I've been playing around with normal trigonometry making circles and waves. I make circles like this:

$y = \cos(t)$

$t \in [0,2\pi)$

$x = \sin(t)$

Simple. I was wondering, could I graph the top half of a circle ONLY using $x$, and graphing by $y$? As in something like

$y=\cos(x+\sin(x))$

Which I understand doesn't work. Something that would make a wave, but have it warped like the top/bottom half of a circle If you could give me an equation with reasoning, or a answer of why it wouldn't work, that would be great!
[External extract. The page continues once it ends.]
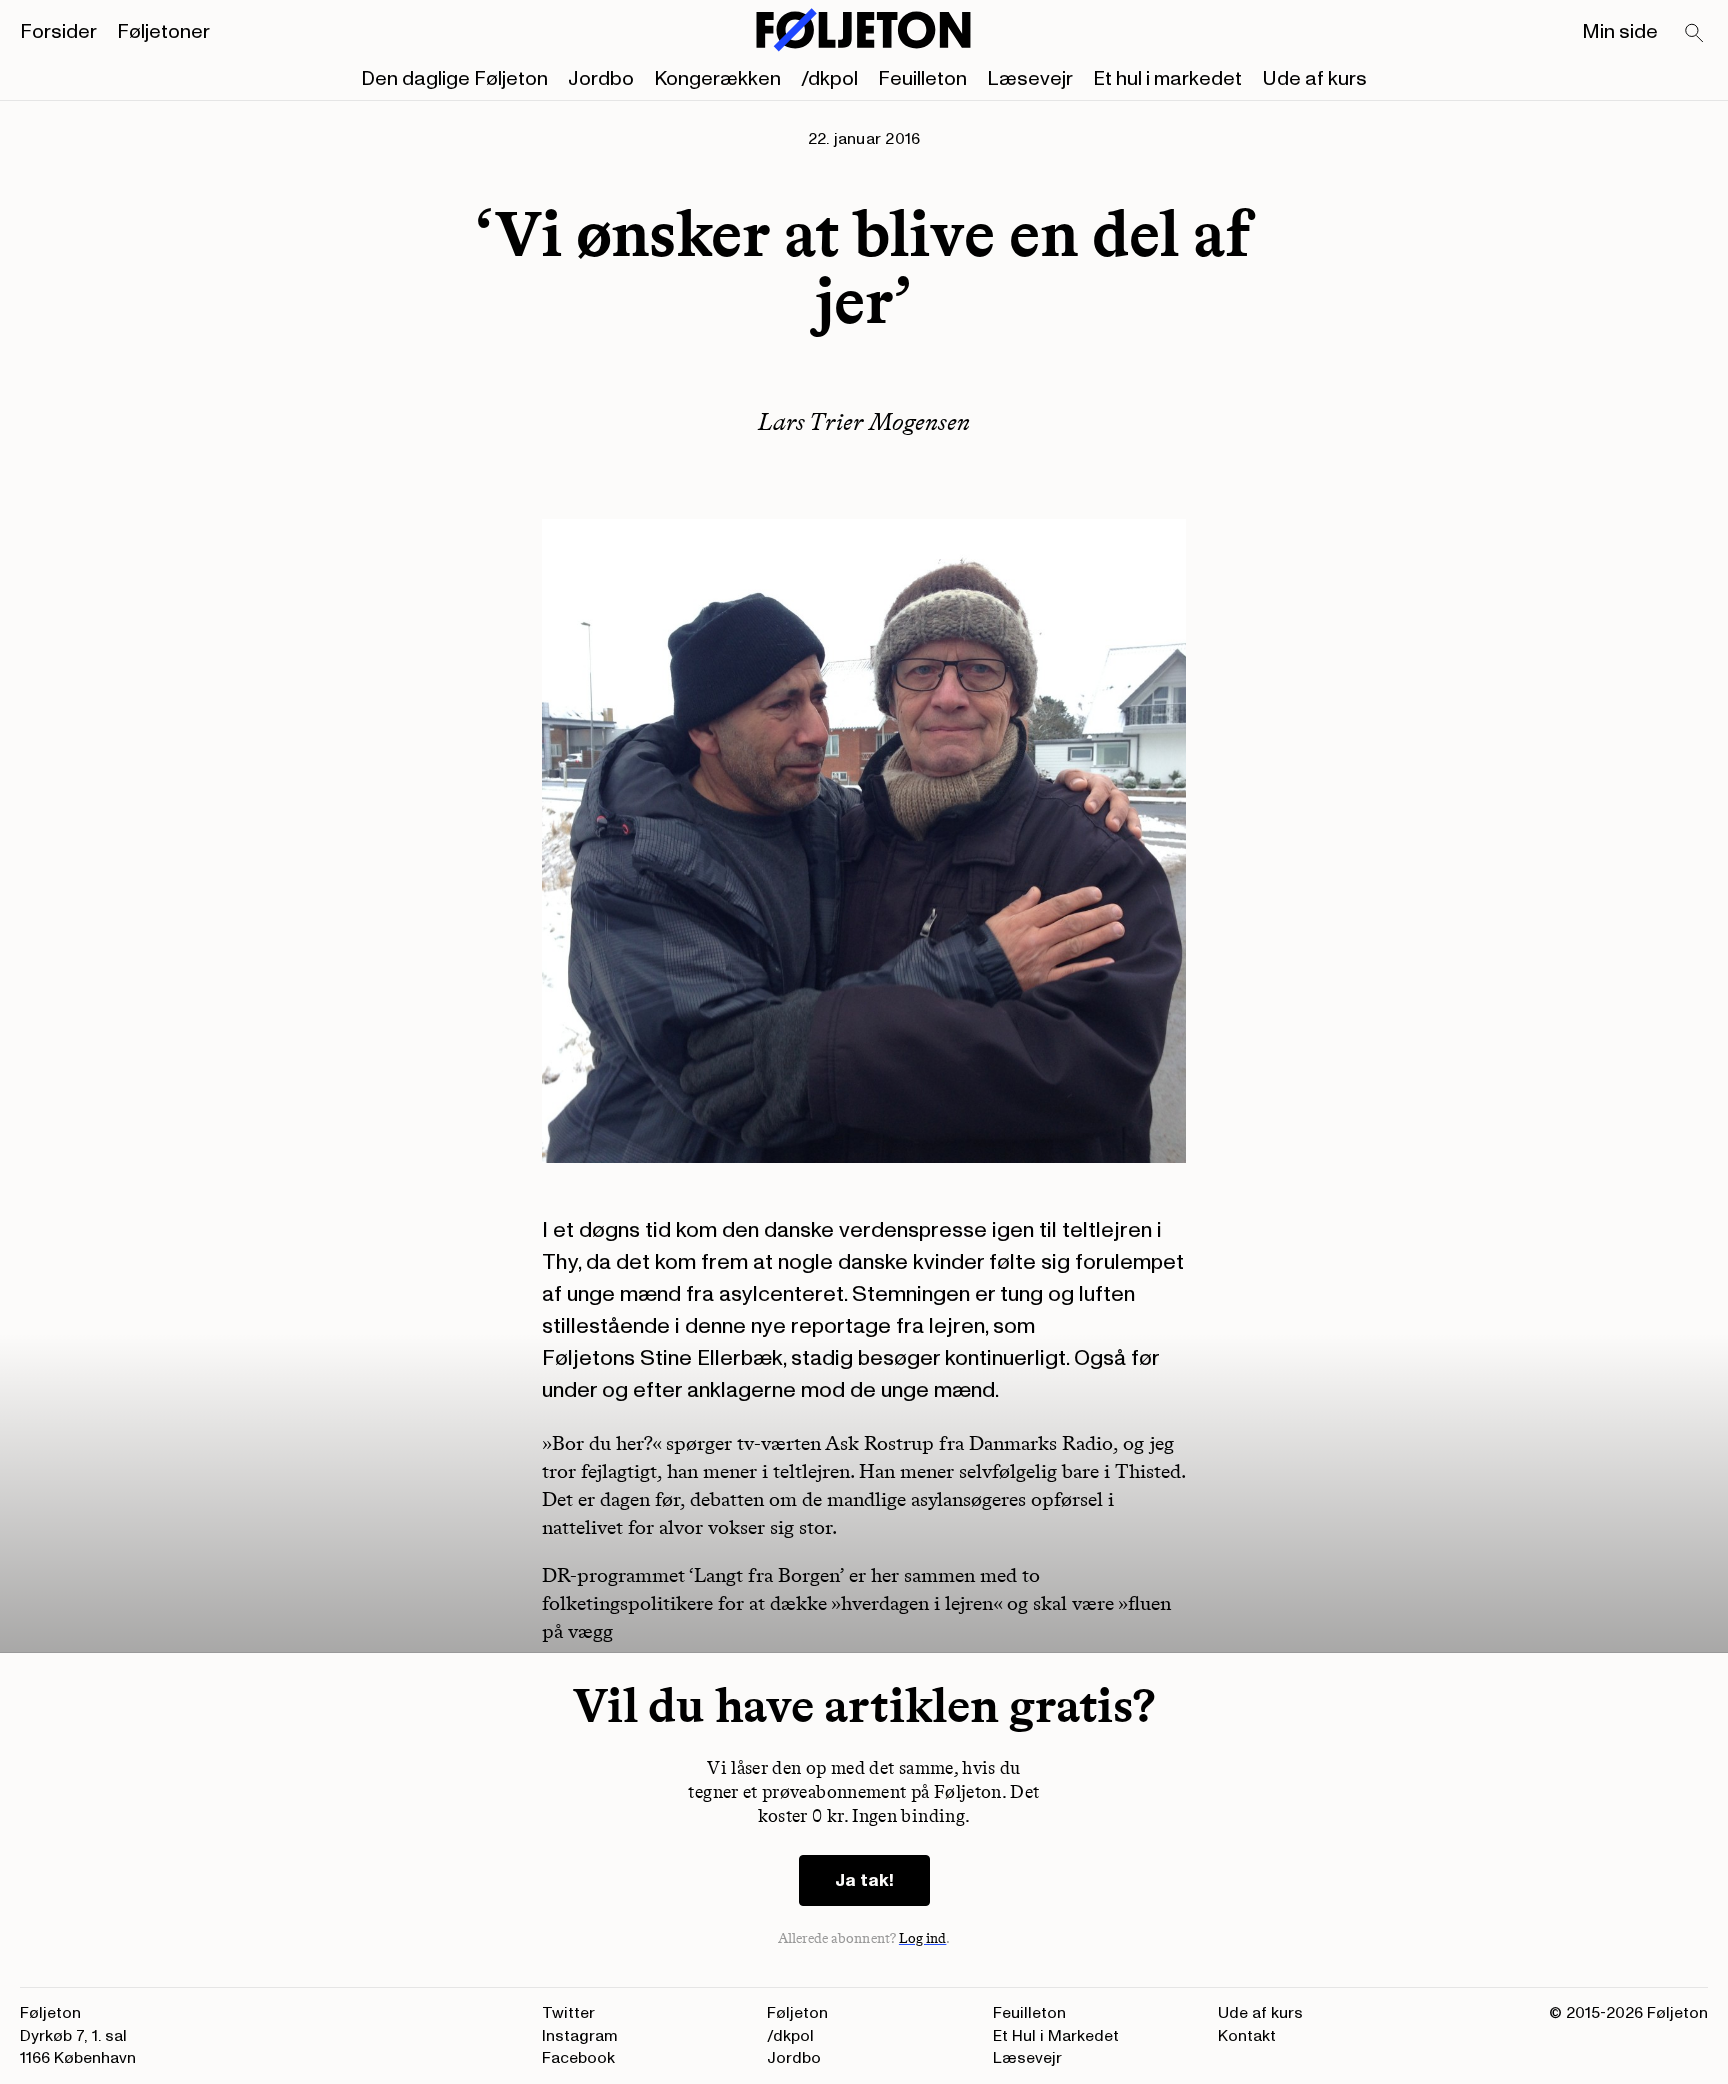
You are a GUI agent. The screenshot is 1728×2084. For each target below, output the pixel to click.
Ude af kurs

Thanks!

Answer 1

$\DeclareMathOperator{\Asin}{Arcsin}$You've got a good answer in the comments, but in the spirit of your question: The equation $$ x = \sin t,\quad -1 \leq x \leq 1, $$ can be written $$ t = \Asin x,\quad -\pi/2 \leq t \leq \pi/2. $$ This principal branch of arcsine satisfies $\sin(\Asin x) = x$ for $-1 \leq x \leq 1$.

Substituting into $y = \cos t$ and using $$ \cos t = \sqrt{1 - \sin^{2}t},\quad -\pi/2 \leq t \leq \pi/2, $$ gives $$ y = \cos(\Asin x) = \sqrt{1 - x^{2}},\quad -1 \leq x \leq 1. $$